What Upcoming PJM Capacity Auctions May Mean for Nukes, Renewables and Demand Response
“These rules could be early signals of a new market design paradigm.”
Capacity prices in the PJM interconnection have seen a steep decline in the last two auctions. But Wood Mackenzie’s Power and Renewables team expects the upcoming 2021/2022 capacity auction will clear at a territory-wide price of $103/megawatt-day, a 35 percent increase over last year’s base residual auction.
Wood Mackenzie and GTM Research provide some insight into how recent market events are impacting price and the future outlook for capacity markets.
It’s all about nuclear: A power plant closure in Ohio and Pennsylvania and subsidies in Illinois and New Jersey
Even before FirstEnergy’s announcement that it will close nuclear power plants serving Ohio and western Pennsylvania, investment in transmission upgrades were taking place in the region to ensure delivery of electricity into the territory. This created escalating prices in Commonwealth Edison’s locational deliverability area, while prices RTO-wide cleared well below $100/megawatt-day, according to Wood Mackenzie.
Nishit Pande, a senior power and renewables analyst, expects an RTO-wide price recovery to coincide with the completion of these infrastructure upgrades, which are slated to be complete before 2021.
“Transmission build-out to resolve local constraints will help low-cost non-local resources to commit capacity into Com Ed [territory]. At the same time, this also implies that relatively higher-cost resources will set the RTO-wide price,” said Pande.
Last month, nuclear subsidies were approved in Illinois and New Jersey, which could push prices to $90/megawatt-day, while baseload nuclear retirements and bidding behavior could push prices to as high as $120/megawatt-day, according to Wood Mackenzie’s short-term outlook.

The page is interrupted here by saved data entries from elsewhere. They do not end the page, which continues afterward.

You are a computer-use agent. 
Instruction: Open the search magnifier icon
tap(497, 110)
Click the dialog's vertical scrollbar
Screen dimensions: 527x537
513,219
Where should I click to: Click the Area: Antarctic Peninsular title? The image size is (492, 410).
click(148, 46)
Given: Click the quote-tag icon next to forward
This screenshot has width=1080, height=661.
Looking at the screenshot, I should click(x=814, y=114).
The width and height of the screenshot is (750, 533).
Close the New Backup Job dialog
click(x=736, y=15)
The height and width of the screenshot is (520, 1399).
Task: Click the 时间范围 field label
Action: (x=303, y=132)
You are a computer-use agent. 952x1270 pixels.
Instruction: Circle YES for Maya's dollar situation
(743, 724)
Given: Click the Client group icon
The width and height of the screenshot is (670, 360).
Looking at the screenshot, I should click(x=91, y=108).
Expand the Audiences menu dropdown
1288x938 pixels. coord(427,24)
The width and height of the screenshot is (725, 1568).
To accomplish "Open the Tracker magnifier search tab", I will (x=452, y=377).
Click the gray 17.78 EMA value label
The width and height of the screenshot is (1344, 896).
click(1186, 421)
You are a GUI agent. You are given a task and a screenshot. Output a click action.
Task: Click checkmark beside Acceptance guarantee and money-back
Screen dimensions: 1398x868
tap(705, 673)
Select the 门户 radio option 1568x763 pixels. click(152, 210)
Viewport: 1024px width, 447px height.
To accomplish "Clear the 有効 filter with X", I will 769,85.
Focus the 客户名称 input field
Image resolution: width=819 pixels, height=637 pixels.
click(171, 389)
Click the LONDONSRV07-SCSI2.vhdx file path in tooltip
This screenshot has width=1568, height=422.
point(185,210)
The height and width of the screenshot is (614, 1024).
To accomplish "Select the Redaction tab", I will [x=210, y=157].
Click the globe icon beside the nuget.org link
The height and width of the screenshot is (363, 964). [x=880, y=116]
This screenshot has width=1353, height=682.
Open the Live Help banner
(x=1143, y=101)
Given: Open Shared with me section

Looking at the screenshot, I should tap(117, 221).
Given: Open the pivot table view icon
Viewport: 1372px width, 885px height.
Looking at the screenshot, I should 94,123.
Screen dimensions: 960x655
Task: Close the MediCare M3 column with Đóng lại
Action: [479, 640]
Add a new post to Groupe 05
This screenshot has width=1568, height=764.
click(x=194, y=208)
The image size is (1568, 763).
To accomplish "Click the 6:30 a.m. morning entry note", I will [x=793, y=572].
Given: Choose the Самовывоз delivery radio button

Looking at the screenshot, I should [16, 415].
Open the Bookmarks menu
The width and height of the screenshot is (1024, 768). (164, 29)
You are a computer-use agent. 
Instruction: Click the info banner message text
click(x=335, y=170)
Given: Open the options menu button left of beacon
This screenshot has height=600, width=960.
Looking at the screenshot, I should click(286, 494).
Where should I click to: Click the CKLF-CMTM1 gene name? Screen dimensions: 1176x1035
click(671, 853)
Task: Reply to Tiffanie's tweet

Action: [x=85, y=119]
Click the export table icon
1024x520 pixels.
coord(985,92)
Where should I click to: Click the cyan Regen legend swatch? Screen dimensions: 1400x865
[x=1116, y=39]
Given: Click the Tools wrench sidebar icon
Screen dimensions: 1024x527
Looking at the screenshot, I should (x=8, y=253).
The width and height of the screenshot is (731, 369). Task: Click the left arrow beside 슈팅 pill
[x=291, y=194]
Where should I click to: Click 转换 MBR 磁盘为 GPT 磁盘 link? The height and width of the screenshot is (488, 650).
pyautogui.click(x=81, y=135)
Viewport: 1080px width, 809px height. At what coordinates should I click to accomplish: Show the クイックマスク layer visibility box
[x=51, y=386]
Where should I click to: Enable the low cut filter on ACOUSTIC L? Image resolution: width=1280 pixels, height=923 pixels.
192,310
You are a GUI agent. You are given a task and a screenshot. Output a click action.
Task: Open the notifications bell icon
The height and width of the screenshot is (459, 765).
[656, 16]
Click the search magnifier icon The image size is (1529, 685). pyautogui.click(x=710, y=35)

Wood Mackenzie expects offered coal and nuclear capacity to fall by 5 and 13 percent respectively. “Cleared” coal and nuclear capacity could be anywhere between 10 and 25 percent of offered capacity. The fall in coal and nuclear capacity creates greater need for other fuel types.
Renewables are mandated; fuel diversity will be integrated further into market design
State policies are stoking the integration of renewables and other technologies. New pricing rules may indicate more changes to come in capacity markets.
“More accommodative market frameworks that incorporate state policy initiatives [represent] a step change from the past,” said Prajit Ghosh, head of Americas power and renewables research at Wood Mackenzie. “While shrouded in uncertainty regarding timing and likelihood, these rules could be early signals of a new market design paradigm. These changes could be early flags of flexibility around further baseload subsidies or support systems for renewable technologies.”
Last year, PJM undertook a study on the impact of distributed energy resources on grid reliability. “PJM has found that a certain level of diversity is necessary to foster flexibility and adaptability to mitigate risks resulting from equipment failure, fuel price volatility, supply disruptions, extreme weather and other unforeseen system shocks,” wrote Elta Kolo, research manager of GTM Research’s grid edge practice, in a note on PJM’s recent findings about demand response and distributed energy resources.
This should all be good news for demand response and curtailment service providers
The decline in market prices led to lower revenues for demand response and curtailment service providers in recent years. In a quarterly analysis of ISO/RTO markets in the U.S., capacity market revenue for distributed energy resource aggregators in PJM has been declining by more than 20 percent per year since 2015.